Problem requirements> Show all lines of the entries in which the word "Create" is found.

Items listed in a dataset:
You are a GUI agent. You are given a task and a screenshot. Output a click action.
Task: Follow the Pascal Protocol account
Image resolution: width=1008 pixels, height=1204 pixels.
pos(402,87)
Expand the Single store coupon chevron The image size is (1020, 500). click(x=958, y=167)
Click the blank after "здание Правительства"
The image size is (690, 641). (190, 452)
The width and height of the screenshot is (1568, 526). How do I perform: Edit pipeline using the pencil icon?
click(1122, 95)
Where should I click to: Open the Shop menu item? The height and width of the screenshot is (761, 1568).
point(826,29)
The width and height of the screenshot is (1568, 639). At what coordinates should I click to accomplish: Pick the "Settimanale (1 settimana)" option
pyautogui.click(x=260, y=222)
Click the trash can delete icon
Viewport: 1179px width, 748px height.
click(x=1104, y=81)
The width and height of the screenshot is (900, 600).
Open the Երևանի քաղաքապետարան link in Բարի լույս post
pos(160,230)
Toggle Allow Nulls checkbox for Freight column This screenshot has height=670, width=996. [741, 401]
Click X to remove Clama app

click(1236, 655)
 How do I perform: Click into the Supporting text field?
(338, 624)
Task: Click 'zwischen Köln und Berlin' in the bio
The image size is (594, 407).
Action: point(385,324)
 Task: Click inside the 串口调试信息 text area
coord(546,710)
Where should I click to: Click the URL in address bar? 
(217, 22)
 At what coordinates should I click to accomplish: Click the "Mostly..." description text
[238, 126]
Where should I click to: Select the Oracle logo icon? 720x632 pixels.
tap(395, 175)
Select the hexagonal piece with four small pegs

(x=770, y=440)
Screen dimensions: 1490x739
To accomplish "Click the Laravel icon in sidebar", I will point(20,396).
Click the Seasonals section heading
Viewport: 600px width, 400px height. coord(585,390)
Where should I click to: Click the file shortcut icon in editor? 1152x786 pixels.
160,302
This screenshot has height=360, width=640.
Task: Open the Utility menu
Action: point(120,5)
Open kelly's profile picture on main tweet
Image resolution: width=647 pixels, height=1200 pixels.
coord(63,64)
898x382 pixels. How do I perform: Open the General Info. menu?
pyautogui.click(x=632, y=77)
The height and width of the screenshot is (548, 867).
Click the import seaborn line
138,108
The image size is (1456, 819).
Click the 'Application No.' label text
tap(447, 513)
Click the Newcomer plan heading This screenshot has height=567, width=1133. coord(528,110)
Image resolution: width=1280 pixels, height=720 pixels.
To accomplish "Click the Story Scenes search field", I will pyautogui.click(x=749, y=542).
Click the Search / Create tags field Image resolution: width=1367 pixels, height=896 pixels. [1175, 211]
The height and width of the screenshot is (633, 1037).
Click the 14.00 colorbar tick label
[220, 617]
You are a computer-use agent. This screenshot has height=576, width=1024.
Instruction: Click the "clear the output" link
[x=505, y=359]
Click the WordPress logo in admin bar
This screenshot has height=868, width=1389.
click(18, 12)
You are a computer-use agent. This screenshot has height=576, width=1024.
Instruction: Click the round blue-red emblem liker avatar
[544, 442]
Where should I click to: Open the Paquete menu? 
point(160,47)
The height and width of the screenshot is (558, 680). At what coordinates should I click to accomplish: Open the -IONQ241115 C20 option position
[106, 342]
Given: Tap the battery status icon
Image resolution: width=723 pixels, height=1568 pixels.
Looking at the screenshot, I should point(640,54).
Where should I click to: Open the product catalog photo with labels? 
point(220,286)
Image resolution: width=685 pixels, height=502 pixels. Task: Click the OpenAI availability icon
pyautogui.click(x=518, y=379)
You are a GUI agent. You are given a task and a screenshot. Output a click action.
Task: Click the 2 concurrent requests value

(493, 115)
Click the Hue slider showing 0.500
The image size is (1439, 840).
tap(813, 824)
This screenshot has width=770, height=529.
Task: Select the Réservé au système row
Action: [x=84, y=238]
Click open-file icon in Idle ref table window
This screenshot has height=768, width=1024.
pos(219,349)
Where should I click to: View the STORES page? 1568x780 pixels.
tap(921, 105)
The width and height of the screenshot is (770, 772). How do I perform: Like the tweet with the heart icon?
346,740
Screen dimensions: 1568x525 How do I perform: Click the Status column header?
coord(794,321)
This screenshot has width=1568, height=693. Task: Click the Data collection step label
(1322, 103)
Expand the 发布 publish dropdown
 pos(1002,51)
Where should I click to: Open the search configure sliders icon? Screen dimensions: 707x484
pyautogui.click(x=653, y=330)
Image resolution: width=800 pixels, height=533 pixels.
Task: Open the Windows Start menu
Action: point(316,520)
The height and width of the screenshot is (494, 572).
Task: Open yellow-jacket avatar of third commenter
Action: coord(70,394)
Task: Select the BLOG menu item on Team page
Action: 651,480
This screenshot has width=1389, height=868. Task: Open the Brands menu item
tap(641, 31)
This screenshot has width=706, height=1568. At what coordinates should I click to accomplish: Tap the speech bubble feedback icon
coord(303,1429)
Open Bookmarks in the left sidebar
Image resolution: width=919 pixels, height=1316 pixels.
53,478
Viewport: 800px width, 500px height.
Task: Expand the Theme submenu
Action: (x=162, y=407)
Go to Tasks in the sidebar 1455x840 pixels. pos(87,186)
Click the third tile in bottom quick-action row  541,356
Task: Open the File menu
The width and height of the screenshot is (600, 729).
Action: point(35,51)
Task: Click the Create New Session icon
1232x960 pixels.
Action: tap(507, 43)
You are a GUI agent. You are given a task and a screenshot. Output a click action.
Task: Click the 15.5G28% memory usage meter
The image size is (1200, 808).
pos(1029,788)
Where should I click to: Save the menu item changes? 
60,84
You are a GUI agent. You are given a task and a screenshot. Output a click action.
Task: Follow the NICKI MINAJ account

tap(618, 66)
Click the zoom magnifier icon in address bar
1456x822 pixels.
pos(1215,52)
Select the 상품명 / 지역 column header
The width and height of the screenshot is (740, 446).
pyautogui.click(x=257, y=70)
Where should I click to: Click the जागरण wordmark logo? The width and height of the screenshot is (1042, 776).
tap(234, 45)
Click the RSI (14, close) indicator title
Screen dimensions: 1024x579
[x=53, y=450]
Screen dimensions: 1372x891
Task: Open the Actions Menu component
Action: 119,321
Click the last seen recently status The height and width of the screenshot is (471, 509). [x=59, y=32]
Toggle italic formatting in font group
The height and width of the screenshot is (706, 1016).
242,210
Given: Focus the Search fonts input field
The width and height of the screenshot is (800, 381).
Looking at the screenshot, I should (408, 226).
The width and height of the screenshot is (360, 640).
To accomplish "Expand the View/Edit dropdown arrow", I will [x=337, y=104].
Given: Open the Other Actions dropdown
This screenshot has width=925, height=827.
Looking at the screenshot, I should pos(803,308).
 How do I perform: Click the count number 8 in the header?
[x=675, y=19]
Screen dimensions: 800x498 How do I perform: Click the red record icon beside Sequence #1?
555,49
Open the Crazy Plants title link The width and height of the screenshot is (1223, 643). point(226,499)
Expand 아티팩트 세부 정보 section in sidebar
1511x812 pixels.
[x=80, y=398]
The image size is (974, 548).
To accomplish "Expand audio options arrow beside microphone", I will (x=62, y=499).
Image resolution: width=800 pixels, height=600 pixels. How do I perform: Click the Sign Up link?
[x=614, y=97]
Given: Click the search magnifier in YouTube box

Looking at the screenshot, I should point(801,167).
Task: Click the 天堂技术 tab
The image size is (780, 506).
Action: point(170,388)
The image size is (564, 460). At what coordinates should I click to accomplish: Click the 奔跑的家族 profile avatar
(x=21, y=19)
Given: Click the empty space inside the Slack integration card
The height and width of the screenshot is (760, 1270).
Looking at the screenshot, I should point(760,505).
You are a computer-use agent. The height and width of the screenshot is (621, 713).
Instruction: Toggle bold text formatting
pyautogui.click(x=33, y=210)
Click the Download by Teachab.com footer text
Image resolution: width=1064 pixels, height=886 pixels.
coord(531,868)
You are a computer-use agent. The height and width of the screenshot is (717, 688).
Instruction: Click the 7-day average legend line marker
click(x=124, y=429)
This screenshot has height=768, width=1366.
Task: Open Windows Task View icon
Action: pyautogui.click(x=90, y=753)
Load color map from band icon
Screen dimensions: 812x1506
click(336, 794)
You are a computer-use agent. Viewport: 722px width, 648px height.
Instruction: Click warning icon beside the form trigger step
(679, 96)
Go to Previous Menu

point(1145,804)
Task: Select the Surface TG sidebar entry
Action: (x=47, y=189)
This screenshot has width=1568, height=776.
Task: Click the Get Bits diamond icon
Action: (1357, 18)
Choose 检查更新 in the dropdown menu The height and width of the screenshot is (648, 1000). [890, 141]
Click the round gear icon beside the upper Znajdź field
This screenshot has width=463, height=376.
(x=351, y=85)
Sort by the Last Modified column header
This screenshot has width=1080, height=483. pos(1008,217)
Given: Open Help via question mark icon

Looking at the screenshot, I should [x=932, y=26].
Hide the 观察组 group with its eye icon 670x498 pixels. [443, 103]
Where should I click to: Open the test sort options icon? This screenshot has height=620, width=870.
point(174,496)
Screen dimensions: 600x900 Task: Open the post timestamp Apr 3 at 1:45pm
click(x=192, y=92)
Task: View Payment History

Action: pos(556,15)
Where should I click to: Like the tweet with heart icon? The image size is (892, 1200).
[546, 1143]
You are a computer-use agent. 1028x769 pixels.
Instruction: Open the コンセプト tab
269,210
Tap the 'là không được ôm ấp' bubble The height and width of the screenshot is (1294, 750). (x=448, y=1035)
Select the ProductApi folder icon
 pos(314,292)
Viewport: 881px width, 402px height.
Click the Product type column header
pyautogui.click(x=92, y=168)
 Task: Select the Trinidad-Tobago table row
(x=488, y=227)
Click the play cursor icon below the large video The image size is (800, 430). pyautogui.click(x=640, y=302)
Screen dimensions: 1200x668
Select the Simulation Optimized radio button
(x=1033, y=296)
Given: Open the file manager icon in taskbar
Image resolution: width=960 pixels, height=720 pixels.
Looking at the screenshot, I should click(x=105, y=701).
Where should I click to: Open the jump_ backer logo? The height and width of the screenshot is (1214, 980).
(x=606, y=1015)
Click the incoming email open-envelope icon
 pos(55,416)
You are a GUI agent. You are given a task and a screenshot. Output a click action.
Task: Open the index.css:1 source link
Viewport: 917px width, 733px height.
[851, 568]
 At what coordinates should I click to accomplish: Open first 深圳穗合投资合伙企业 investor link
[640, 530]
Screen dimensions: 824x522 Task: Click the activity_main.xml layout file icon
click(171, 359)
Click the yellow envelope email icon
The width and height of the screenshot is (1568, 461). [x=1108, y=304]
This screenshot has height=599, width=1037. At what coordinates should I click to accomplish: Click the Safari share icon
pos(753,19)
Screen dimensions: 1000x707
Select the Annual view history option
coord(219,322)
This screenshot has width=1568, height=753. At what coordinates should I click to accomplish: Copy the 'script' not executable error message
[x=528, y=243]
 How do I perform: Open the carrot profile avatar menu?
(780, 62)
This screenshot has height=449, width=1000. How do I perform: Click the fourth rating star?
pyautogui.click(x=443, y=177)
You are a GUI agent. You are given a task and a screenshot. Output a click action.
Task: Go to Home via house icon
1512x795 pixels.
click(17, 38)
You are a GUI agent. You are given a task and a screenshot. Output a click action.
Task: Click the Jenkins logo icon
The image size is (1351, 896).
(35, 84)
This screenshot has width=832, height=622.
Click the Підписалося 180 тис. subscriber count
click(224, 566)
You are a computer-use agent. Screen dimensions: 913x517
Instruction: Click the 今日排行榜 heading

Answer box>
Click the Search / Create tags field Image resolution: width=1367 pixels, height=896 pixels. [1175, 211]
Task: Click the Create New Session icon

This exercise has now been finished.